*** Data for this exercise Section Begins ***

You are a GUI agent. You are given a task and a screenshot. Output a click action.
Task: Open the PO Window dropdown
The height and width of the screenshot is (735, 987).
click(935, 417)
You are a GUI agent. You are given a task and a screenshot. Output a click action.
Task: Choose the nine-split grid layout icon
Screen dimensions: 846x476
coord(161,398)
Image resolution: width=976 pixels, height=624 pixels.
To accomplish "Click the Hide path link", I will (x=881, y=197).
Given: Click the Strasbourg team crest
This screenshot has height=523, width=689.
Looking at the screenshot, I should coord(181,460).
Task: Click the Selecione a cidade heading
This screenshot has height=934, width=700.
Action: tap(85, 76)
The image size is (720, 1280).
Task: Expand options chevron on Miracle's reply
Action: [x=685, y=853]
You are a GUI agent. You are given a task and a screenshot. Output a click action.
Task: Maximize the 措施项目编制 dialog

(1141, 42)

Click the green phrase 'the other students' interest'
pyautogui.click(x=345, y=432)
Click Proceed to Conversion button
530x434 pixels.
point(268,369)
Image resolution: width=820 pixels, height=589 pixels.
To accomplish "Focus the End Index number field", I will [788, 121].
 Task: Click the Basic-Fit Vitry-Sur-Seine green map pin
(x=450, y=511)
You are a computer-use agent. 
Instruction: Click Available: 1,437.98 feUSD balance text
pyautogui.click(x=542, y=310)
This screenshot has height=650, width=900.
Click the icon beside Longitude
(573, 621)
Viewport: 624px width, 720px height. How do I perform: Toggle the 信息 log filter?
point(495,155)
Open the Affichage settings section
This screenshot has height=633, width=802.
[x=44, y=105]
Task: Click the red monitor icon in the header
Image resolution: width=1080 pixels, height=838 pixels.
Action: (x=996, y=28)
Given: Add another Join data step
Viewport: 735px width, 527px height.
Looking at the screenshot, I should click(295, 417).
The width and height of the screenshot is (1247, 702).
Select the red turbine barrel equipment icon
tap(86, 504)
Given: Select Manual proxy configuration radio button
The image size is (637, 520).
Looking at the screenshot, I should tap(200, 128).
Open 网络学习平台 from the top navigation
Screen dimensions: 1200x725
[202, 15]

*** Data for this exercise Section Ends ***

## What to do
Restate every record exactly, leaving nothing out.

## Response to the task
You are a GUI agent. You are given a task and a screenshot. Output a click action.
Task: Open the PO Window dropdown
The height and width of the screenshot is (735, 987).
click(935, 417)
You are a GUI agent. You are given a task and a screenshot. Output a click action.
Task: Choose the nine-split grid layout icon
Screen dimensions: 846x476
coord(161,398)
Image resolution: width=976 pixels, height=624 pixels.
To accomplish "Click the Hide path link", I will (x=881, y=197).
Given: Click the Strasbourg team crest
This screenshot has height=523, width=689.
Looking at the screenshot, I should coord(181,460).
Task: Click the Selecione a cidade heading
This screenshot has height=934, width=700.
Action: tap(85, 76)
The image size is (720, 1280).
Task: Expand options chevron on Miracle's reply
Action: [x=685, y=853]
You are a GUI agent. You are given a task and a screenshot. Output a click action.
Task: Maximize the 措施项目编制 dialog

(1141, 42)

Click the green phrase 'the other students' interest'
pyautogui.click(x=345, y=432)
Click Proceed to Conversion button
530x434 pixels.
point(268,369)
Image resolution: width=820 pixels, height=589 pixels.
To accomplish "Focus the End Index number field", I will [788, 121].
 Task: Click the Basic-Fit Vitry-Sur-Seine green map pin
(x=450, y=511)
You are a computer-use agent. 
Instruction: Click Available: 1,437.98 feUSD balance text
pyautogui.click(x=542, y=310)
This screenshot has height=650, width=900.
Click the icon beside Longitude
(573, 621)
Viewport: 624px width, 720px height. How do I perform: Toggle the 信息 log filter?
point(495,155)
Open the Affichage settings section
This screenshot has height=633, width=802.
[x=44, y=105]
Task: Click the red monitor icon in the header
Image resolution: width=1080 pixels, height=838 pixels.
Action: (x=996, y=28)
Given: Add another Join data step
Viewport: 735px width, 527px height.
Looking at the screenshot, I should click(295, 417).
The width and height of the screenshot is (1247, 702).
Select the red turbine barrel equipment icon
tap(86, 504)
Given: Select Manual proxy configuration radio button
The image size is (637, 520).
Looking at the screenshot, I should tap(200, 128).
Open 网络学习平台 from the top navigation
Screen dimensions: 1200x725
[202, 15]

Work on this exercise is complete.